Flexibility and Mobility

Over the years, flexibility and mobility are two words that come up often whenever we’re discussing movements that are not easily accomplished by those of us who spend too much time at a desk. We’ve used these words interchangeably, but I think it’s time we really discuss the two as separate aspects of the same problem. It’s important to have both flexibility and mobility, and they are not exactly the same. Having both just means you’ll be able to do movements in the gym with little to no problem. 

Flexibility from now on needs to be discussed as our PASSIVE range of motion. This is you, not doing anything, and trying to move a joint about a full range of motion. For example, being able to put your arm completely overhead. There are people who cannot do this. For example, let’s use a 75-year-old female who has had multiple shoulder surgeries in her life as an example. She may have limited ability to do this due to those surgeries, the cause, and the correlation. When she is awake and just standing around, if you ask her to put her arm above her head, she CANNOT do this. She lacks the flexibility or passive range of motion due to the surgeries. However, if we were to put her under anesthesia, we would easily be able to take her arm well above her head. A lack of flexibility requires two things to be altered. You must first change the tissue around the joint. You need to spend time rolling out the fascia of the tissue in order to allow for more slack around the joint. Secondly, you have to convince the brain to ALLOW you to go into that range of motion via proprioceptive neuromuscular facilitation or PNF stretching, as we call it (and for good reason). Flexibility is largely controlled by your brain, not just the tissue around the joint. Your brain deems a position unsafe and it does not allow your body to get into that position so you have to trick your brain into allowing the muscles around the joint to relax. This is what we’re doing when we contract and relax while stretching. The brain receives a signal of pressure from the muscle and after that initial shock, it relaxes. It is at this point that you can claim a new range of motion. 

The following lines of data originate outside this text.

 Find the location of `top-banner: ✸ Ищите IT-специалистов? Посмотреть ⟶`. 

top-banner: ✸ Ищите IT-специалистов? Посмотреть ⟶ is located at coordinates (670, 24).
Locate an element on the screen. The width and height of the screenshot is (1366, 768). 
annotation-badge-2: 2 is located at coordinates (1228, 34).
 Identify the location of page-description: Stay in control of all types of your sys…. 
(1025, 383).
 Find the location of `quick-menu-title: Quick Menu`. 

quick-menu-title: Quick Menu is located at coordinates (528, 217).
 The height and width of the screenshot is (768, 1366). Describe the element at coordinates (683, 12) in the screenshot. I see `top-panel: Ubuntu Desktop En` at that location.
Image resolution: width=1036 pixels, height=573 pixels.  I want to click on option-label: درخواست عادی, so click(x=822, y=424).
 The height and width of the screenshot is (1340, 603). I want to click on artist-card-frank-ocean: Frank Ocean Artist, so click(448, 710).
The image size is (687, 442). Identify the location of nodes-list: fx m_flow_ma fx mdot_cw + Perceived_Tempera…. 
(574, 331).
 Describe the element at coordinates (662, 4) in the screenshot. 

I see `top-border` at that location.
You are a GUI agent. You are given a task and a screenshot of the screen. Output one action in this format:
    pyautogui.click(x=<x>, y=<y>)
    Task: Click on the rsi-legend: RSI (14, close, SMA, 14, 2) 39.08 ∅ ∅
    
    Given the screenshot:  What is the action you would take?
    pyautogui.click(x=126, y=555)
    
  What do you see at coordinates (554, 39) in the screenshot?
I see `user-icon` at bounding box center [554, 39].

Mobility is your ACTIVE range of motion. This is what is required in order to perform a movement with good technique. An example of a person with adequate flexibility but lacking in mobility is someone who may have trouble getting in a good front rack position. They have the flexibility to touch their shoulders with their hands, i.e their elbows flex all the way. However, the moment we give them a bar, their elbows no longer drive up and their shoulder locks into place. The disconnect here is neurological. They simply need to spend more time in the position to learn it. Another good example is those who can’t get all the way down or almost fall over when we hold the bottom of the squat. Now, if they hold a 10# bumper plate, it suddenly becomes the world’s greatest squat. The flexibility to get into the position is there, but our brains are having trouble learning the awareness required to perform the movement with good technique. 

If you have adequate flexibility, you should be able to perform any movement we throw at you with just a little more learning of said movement. If you do not have adequate flexibility, like not being able to touch your toes with a straight leg or being able to get your knee above your hip while laying on the floor, then you need to spend more time rolling out and stretching. If you do not have adequate flexibility because of an injury, then we’ll have to change things around for you but as far as I know none of you have that problem. So stretch more and spend time in tough positions more!